Some of the paints that can be recycled are stored on-site, mixed on-site (to create a standard color in large quantities), placed into crates and shipped to Hondures, El Salvador or the Dominican Republic to be used for schools, hospitals, and other places by charitable organizations. What is not recycled is placed in a cubic yard box, and an absorbant is added to the paint, causing it to dry and solidify. Those hard blocks of paint are then incinerated and the ashes are dumped in a landfill.
According to Tate Easter, paint is the #1 product that is disposed of at HHW, with the average busy day bringing in over 800 one gallon cans, and over 75 five gallon cans of paint.
I think that while it is important to continue to help out the places that are currently receiving the paint, but why, with so much coming in to HHW, couldn’t there be some local non-profit organizations that would benefit from the surplus of unused paint? This would further reduce the amount incinerated and the amount placed in landfills. Mr. Easter stated that he felt there is, “more than enough paint coming in for multiple organizations to benefit from”.
Many of the problems usually faced with donations have already been taken care of by Montgomery County’s Hazardous Waste Program. There is already a convenient location for individuals to drop-off their unused paint, the storage space is already there to house the unused paint, and a paint crew already comes to the site twice a week to mix the paint, and then re-package it in five gallon containers.
All that is needed is to connect the proper non-profit local organizations with Montgomery County’s Division of Solid Waste Services is for the Division of Solid Waste Services to agree to hold aside specific amounts of paint on a scheduled basis for non-profits, and approval from the county for this program to begin.
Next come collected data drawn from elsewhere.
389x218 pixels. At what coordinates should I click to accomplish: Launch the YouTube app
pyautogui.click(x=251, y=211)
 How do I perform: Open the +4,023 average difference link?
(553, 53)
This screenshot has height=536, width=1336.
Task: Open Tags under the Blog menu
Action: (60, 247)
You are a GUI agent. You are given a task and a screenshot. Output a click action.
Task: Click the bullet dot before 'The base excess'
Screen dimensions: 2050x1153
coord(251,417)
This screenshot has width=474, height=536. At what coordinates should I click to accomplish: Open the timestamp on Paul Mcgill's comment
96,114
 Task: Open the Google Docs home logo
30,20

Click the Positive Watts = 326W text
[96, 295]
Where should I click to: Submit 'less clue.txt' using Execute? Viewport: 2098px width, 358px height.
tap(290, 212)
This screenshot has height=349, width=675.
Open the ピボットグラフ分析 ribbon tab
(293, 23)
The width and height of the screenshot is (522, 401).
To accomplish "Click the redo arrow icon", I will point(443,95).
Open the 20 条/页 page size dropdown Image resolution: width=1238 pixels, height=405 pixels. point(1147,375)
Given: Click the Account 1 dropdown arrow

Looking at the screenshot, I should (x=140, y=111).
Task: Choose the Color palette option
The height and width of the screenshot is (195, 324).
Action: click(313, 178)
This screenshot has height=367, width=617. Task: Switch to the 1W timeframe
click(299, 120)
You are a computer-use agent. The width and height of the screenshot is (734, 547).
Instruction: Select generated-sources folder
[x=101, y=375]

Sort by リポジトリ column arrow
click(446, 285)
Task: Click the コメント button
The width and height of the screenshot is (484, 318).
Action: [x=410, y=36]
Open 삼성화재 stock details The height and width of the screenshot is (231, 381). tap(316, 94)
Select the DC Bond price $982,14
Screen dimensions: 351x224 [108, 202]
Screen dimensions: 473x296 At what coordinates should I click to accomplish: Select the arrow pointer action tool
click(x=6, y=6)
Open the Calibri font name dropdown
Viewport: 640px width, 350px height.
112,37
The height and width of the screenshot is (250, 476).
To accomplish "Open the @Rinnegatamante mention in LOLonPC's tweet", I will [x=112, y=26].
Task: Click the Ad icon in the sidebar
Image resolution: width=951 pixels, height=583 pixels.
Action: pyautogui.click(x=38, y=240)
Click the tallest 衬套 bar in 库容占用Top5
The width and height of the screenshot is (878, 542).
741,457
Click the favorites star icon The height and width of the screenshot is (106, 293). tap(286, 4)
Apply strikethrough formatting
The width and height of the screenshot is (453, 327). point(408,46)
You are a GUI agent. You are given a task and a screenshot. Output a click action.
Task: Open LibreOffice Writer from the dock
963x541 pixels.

We then spent a lot of time researching non-profit organizations in the area that can benefit from this program, and put together a list of seven based on their mission statements.
The next step was for us to meet with Mr. Jeff Camera, who is the head of the Recycling Program for all of Montgomery County at the Department of Environmental Protection, Division of Solid Waste Services. Charles and I explained to him that creating this is clearly a win-win situation because it helps local non-profits help out members of the Montgomery County community, it further reduces the breakdown of harsh chemicals in our Earth, and it would be a shining example of how a county program can use its resources to give back in a meaningful way to the community it is serving.
Mr. Camera loved the idea, and when the Division of Solid Waste Services’ legal department approved the letter formally agreeing to the partnership, my brother and I took the letter to each non-profit organization, explained the benefits to the organization’s director, and hopefully created meaningful partnerships that will help those most in need in our community. We received a lot of positive feedback from the non-profits, and they were thrilled that specific amounts would be held for them exclusively on an ongoing basis, something that had never been done before. We then went back to each nonprofit later to collect letters from them pledging their interest and commitment, and how much paint they wanted and on what schedule. We returned these letters to Mr. Camera, and he is making sure that the nonprofits receive what they need. This was a much bigger project than I had originally thought I would be doing, but I am committed to making these long-term meaningful partnerships a reality that will benefit the Division of Solid Waste Services, local non-profit organizations and the Earth.
From this experience, I learned that I’m not too young to make a difference and that other kids just like me can give back to their community and improve the world we live in.